» RAW DATA:
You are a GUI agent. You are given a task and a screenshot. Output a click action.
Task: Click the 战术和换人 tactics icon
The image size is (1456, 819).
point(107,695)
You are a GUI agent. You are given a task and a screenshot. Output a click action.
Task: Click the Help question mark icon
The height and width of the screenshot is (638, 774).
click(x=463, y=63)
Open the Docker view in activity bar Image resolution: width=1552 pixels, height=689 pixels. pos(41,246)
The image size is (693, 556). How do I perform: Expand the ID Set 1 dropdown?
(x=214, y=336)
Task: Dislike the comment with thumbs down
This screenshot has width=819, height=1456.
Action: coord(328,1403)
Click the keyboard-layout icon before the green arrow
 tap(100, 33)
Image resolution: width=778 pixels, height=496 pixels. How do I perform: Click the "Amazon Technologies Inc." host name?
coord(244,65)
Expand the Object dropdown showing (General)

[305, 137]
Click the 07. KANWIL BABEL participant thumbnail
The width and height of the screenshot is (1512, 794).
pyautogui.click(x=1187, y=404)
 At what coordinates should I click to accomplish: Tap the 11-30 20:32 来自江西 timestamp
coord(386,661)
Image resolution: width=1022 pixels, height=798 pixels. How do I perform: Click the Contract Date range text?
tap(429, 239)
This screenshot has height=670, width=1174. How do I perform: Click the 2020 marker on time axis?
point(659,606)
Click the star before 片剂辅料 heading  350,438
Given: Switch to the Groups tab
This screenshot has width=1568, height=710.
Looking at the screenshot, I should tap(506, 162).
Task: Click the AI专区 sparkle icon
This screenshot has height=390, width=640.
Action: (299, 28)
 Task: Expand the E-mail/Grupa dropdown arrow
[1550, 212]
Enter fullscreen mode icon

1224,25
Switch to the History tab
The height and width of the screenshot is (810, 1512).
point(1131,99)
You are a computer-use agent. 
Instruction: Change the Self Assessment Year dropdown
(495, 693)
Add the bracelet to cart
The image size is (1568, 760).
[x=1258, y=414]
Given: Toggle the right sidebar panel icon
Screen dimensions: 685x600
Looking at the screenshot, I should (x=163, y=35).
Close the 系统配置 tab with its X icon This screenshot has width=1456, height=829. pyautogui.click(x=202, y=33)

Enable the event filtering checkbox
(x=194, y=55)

» DESCRIPTION OF THE TASK: Return every line of the entries above that contains the string "should", treating uppercase and lowercase letters as different.

» WRITTEN SOLUTION:
 At what coordinates should I click to accomplish: Tap the 11-30 20:32 来自江西 timestamp
Looking at the screenshot, I should tap(506, 162).
Looking at the screenshot, I should (x=163, y=35).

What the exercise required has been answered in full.